Mitch Calvert
Pardon Joyce Wiedeman if she’s got Rick Ross’ “Everyday I’m Hustlin” repeating non-stop on her iPod.
It’s a fitting song for the 30-something (“age is just a number”) fitness enthusiast, who is back in the game and hustling hard in the gym day in and day out to get back on her fitness journey after an injury stalled her progress in the summer.
She’s now formed a partnership with Elite Performance in Winnipeg, headed by Jeff Fisher, and travels back and forth between the Manitoba capital and Fort Frances, where she lives with her boyfriend, Jon Cooper.
“I started working with Jeff in October, was getting ready for a FAME [World Tour] event in Windsor, but it fell through due to lack of interest,” Wiedeman noted. “They cancelled it a month prior, but no one told me anything and I went out there for the show.
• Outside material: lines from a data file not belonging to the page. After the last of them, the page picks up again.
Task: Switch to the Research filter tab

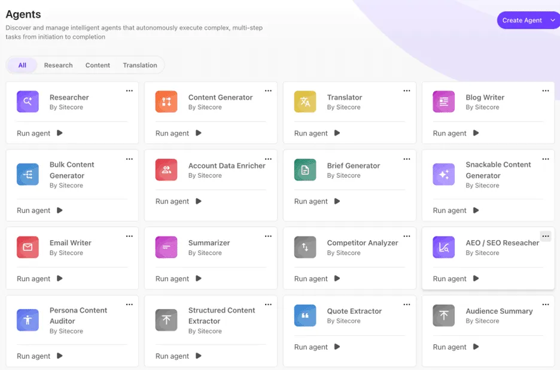Action: coord(58,65)
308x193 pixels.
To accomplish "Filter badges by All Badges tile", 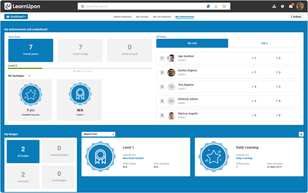I will click(23, 151).
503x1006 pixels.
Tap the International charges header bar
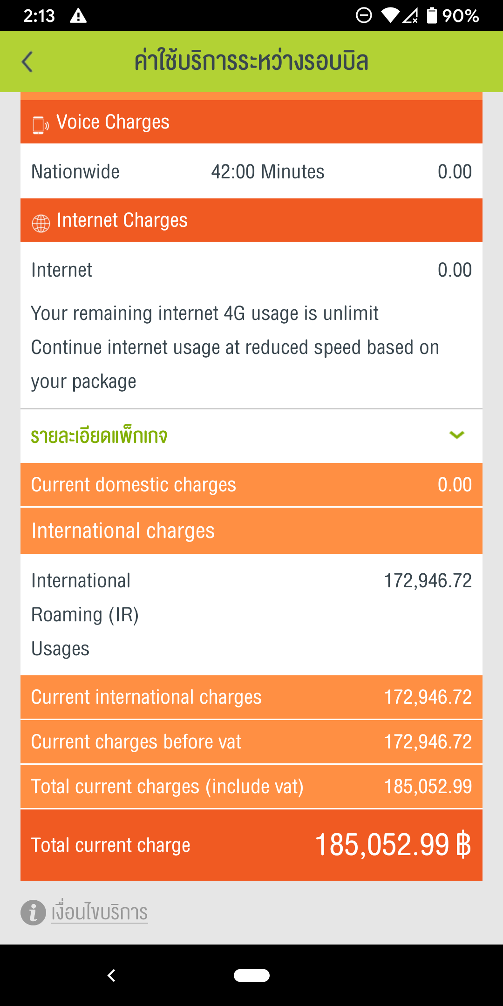coord(252,531)
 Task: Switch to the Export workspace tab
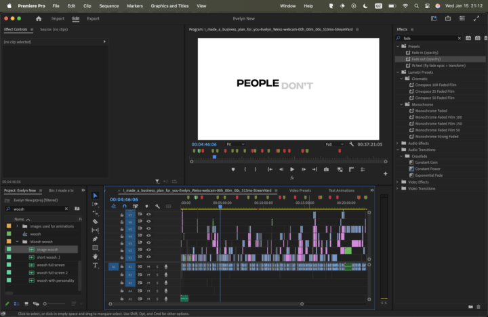[93, 19]
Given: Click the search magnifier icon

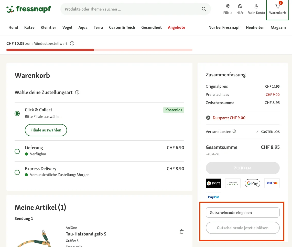Looking at the screenshot, I should (204, 9).
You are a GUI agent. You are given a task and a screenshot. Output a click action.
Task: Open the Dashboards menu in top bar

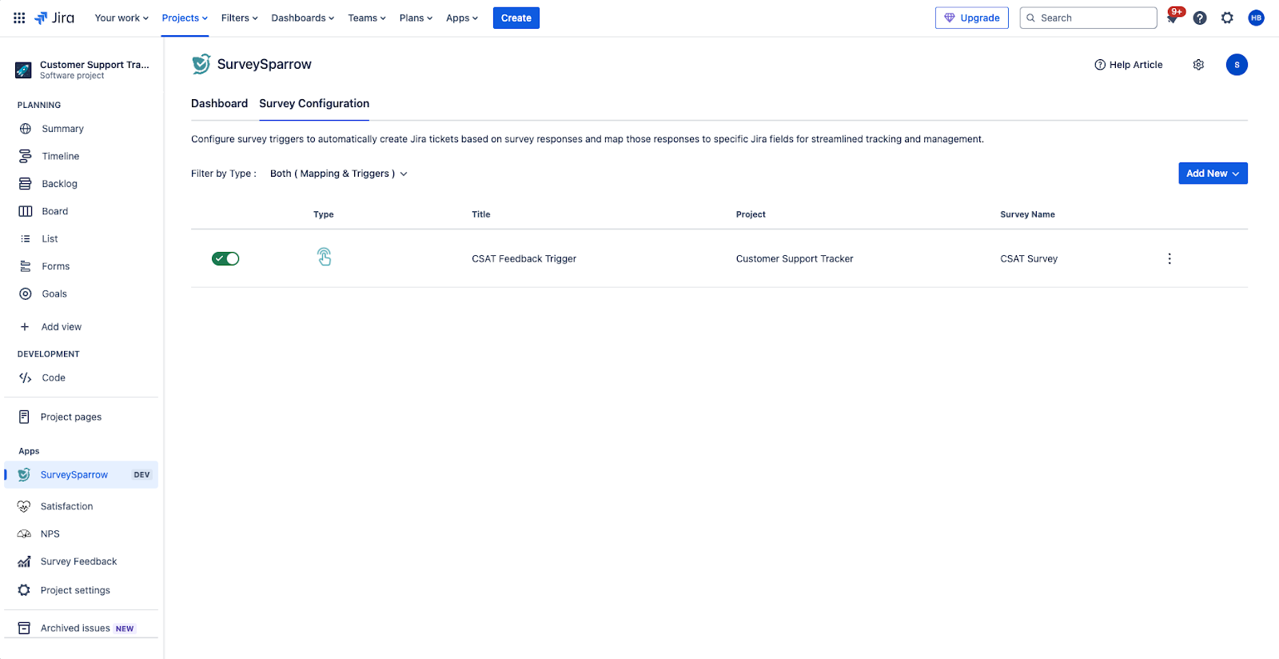tap(302, 18)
“But it actually worked out, anyway, because I went into a EDGE Nutrition store on Nov. 13 in Windsor, and started talking to them about my career and things and I’m going to be doing some work with them.”
Wiedeman said they still are working out the details on a contract, but said it could involve appearing in ads and on billboards, and will be a big leap forward for the fitness competitor.
She placed first in the Women’s Fitness Short division at the MABBA (Manitoba Amateur BodyBuilding Association) Novice Championship last March, and also had a fourth-place showing at the 2008 CBBF (Canadian BodyBuilding Federation) national world qualifier on June 14.
She has been invited to take part in the Ultimate Fitness Events Spring Bash in Mississauga on April 4, 2009 for the chance to win $500, but isn’t sure if she’ll be where she needs to be at that time. She plans to do the MABBA and CBBF events later that spring and summer, as well.
For now, though, Wiedeman is focused on working hard in the gym with Fisher and improving her physique.
“I need more build in the legs, the three tiers of my legs need to be brought up,” she stressed. “[Fisher] said that in the five weeks that I’ve worked with him, he said he can’t believe the progress so far, and he has a good feeling that I could take some overall [titles] soon.
“He said ‘if you really put your mind to it, that’s the way it is.’”
Considering what she was able to achieve before signing on with Elite, the partnership could mean some big things for her sooner than later.
“She came to us to take maybe the last 10 to 15 percent of conditioning that’s required to compete at the next level,” Fisher said. “We reviewed her diet and training protocol, and what she had been doing wasn’t conducive to getting her to that next level, so we changed up everything from the ground up.”
Fisher said Wiedeman has boatloads of potential—and an uncanny willingness to learn and work hard.
“One of her strengths is she’s unbelievably determined,” he remarked.
“I was the strength and conditioning coach with the [Blue] Bombers for years, and she has the same type of determination that is displayed in pro athletes. She was a diamond in the rough and has been a really great client since she started,” he added.
Fisher said that special grit and determination is what set Wiedeman apart and made her an ideal candidate for their program.
“We only accept 30 percent of the people who apply with us, and send the rest to other personal trainers,” Fisher noted. “It’s not so much based on athletic prowess, but more based on what they are able to offer in terms of dedication and where they want to go with their lives.”
Wiedeman, meanwhile, also is getting her fitness accreditation through Canada’s International Career School so she can make a career out of her passion.
“I just started it, and you’ve got as much as two years to complete it,” she said.
“If you really put your mind to it, you can do it in six months. I want to do nutritional programs for people, and a lot of one-on-one training, and that’s what I want to set up here [in Fort Frances],” she added. “I’ve done one dryland [session] with the Sabres, and I don’t know if all of them took me too seriously, but by the end of it they were pretty sore.
“I’d like to do more of that in the future. It’d be fun, it’s my dream and my passion.”
At her age now, Wiedeman is eligible for two fitness categories, including the Master class (age 35 and up).
“I don’t look or feel my age, and I just look at it as a new category and another door opening up,” she reasoned. “It seems like this is right around the age when the fitness industry starts taking you seriously because when you are 20, you are more into going out and partying and aren’t as committed.
“But right now, I’m completely focused on my fitness,” she stressed.